■ブレイク前でも存在感たっぷり『クニミツの政』柳楽優弥

 柳楽優弥さんは、2004年の映画『誰も知らない』での演技が第57回カンヌ国際映画祭で大絶賛された超実力派俳優だ。彼の存在を本作で知った人も多いだろうが、実は原作:安童夕馬さん、作画:朝基まさしさんの漫画を原作とするドラマ『クニミツの政』への出演も、彼のキャリアを語る上では欠かせない作品である。

 本作は押尾学さんが主演を務め、元不良が政治家を志し、世の中の理不尽を正していく異色の作品で、さまざまな反響を生んだ。

 この作品に柳楽さんが出演していることはあまり知られていないかもしれない。それもそのはず、彼にとっては連続ドラマ初出演作品であり、彼の知名度を飛躍的に上げた『誰も知らない』よりも前、2003年の7月期に放送されているからだ。

 『クニミツの政』で柳楽さんは、主人公である武藤国光が世話になっている坂上家の長男・晋作を演じている。小学5年生で国光のことを疎んでいる様子を見せていたが、彼が自分のクラスの担任になったのをきっかけに関係性が大きく変わっていく。

 問題児だらけのクラスを任された国光に「あいつらのこと甘く見ないほうがいいよ」と忠告するなど、国光とのやり取りも時にコミカルに、時にシリアスに演じていた。クールなようで実は純粋という、可愛らしいギャップも見どころのひとつだ。

 このドラマの頃はまだ無名だったにもかかわらず、柳楽さんの存在感は半端ではなかった。1990年生まれの柳楽さんは、撮影当時は13歳前後だったはず。そうとは思えないほどの落ち着いた演技で、すでに超一流俳優の片鱗を見せていた。

 

 漫画が原作の実写化作品では子どもが主演になったり、キーキャラクターになったりするケースも少なくない。

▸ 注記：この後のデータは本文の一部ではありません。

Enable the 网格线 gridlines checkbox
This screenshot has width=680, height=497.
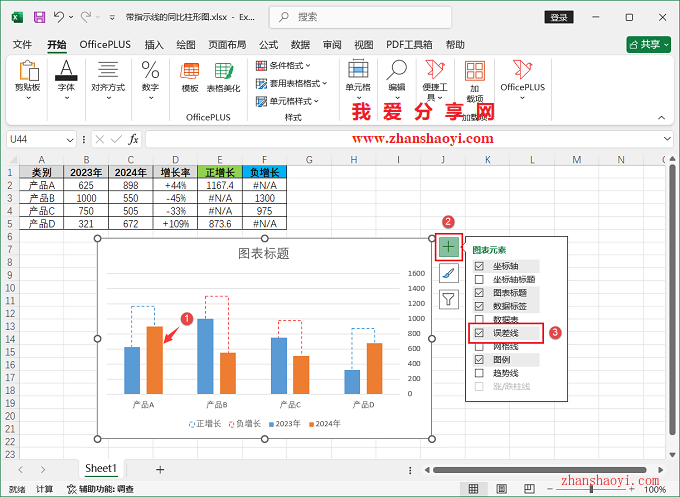point(480,345)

そのため、天才子役と呼ばれる俳優たちが大きな役割を果たすこともある。その中でも、神木さんや柳楽さんのように大人になっても活躍し続けているのは、ごく一部だろう。

 今回紹介した「元天才子役」たちの当時の演技を見ると、彼らが今でも活躍するのも納得の驚異的な演技力を再確認できるはずだ。